[Stored data entries]:

⟨

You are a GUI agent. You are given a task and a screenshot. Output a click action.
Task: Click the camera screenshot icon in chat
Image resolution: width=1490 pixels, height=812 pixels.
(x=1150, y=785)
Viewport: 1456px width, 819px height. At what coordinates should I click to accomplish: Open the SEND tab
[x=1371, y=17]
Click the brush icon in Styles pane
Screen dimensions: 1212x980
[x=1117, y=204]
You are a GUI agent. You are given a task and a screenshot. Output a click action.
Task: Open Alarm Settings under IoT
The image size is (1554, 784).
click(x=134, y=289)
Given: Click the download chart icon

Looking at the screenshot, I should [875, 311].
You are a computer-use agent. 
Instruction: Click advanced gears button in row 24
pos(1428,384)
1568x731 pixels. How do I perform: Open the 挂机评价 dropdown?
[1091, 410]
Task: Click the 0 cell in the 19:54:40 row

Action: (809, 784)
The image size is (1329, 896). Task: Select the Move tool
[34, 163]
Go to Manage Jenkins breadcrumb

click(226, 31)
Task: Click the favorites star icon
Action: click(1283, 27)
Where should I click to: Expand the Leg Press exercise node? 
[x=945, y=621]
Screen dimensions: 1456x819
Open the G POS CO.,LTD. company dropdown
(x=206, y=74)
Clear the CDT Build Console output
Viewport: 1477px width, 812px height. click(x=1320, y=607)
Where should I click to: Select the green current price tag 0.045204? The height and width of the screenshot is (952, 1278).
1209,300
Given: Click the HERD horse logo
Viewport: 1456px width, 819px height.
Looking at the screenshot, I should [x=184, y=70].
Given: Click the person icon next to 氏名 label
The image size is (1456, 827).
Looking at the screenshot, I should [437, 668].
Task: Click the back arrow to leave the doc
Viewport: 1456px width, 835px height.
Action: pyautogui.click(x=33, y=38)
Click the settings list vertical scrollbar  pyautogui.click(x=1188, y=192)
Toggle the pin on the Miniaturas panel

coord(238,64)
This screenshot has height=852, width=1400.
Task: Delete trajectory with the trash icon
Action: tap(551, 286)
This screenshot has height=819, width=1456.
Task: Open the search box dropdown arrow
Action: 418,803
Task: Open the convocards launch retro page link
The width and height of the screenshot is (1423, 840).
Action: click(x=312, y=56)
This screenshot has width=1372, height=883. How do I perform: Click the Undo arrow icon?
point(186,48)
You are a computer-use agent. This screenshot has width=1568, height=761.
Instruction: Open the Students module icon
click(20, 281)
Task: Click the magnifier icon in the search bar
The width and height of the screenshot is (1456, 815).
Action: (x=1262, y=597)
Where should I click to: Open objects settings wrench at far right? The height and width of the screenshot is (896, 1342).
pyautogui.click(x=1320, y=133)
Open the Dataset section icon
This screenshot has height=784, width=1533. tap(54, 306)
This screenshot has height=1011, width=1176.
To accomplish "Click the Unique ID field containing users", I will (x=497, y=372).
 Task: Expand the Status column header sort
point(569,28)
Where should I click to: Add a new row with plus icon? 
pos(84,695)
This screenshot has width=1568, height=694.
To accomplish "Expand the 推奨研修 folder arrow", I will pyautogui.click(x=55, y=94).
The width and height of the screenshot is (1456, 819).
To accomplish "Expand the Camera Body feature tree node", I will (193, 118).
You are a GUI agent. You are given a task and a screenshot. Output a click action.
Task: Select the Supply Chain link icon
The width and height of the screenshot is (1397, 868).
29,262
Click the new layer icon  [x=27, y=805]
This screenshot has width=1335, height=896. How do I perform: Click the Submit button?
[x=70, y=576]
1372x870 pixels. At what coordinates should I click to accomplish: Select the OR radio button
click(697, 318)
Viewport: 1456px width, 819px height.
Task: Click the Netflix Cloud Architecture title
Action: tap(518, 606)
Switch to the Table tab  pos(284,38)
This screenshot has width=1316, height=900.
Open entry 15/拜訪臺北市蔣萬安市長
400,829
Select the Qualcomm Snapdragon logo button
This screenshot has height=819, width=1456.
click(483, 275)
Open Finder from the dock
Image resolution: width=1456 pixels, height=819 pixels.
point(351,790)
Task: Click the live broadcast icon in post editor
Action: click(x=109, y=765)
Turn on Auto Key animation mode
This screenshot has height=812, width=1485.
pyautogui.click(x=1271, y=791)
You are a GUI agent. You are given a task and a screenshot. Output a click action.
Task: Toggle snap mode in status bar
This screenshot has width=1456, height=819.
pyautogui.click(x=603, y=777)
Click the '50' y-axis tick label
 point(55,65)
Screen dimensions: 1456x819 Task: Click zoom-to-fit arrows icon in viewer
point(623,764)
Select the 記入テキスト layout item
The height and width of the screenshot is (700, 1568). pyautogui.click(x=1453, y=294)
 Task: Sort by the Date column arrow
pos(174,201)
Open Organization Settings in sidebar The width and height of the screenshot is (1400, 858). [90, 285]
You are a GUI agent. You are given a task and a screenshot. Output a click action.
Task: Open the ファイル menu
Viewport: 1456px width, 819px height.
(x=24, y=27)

⟩

Restate verbatim the first line above and all lines after it through the line containing "Given: Click the person icon next to 氏名 label"; omit the rest.

[RESULT OF THE EXERCISE]:
You are a GUI agent. You are given a task and a screenshot. Output a click action.
Task: Click the camera screenshot icon in chat
Image resolution: width=1490 pixels, height=812 pixels.
(x=1150, y=785)
Viewport: 1456px width, 819px height. At what coordinates should I click to accomplish: Open the SEND tab
[x=1371, y=17]
Click the brush icon in Styles pane
Screen dimensions: 1212x980
[x=1117, y=204]
You are a GUI agent. You are given a task and a screenshot. Output a click action.
Task: Open Alarm Settings under IoT
The image size is (1554, 784).
click(x=134, y=289)
Given: Click the download chart icon

Looking at the screenshot, I should [875, 311].
You are a computer-use agent. 
Instruction: Click advanced gears button in row 24
pos(1428,384)
1568x731 pixels. How do I perform: Open the 挂机评价 dropdown?
[1091, 410]
Task: Click the 0 cell in the 19:54:40 row

Action: (809, 784)
The image size is (1329, 896). Task: Select the Move tool
[34, 163]
Go to Manage Jenkins breadcrumb

click(226, 31)
Task: Click the favorites star icon
Action: click(1283, 27)
Where should I click to: Expand the Leg Press exercise node? 
[x=945, y=621]
Screen dimensions: 1456x819
Open the G POS CO.,LTD. company dropdown
(x=206, y=74)
Clear the CDT Build Console output
Viewport: 1477px width, 812px height. click(x=1320, y=607)
Where should I click to: Select the green current price tag 0.045204? The height and width of the screenshot is (952, 1278).
1209,300
Given: Click the HERD horse logo
Viewport: 1456px width, 819px height.
Looking at the screenshot, I should [x=184, y=70].
Given: Click the person icon next to 氏名 label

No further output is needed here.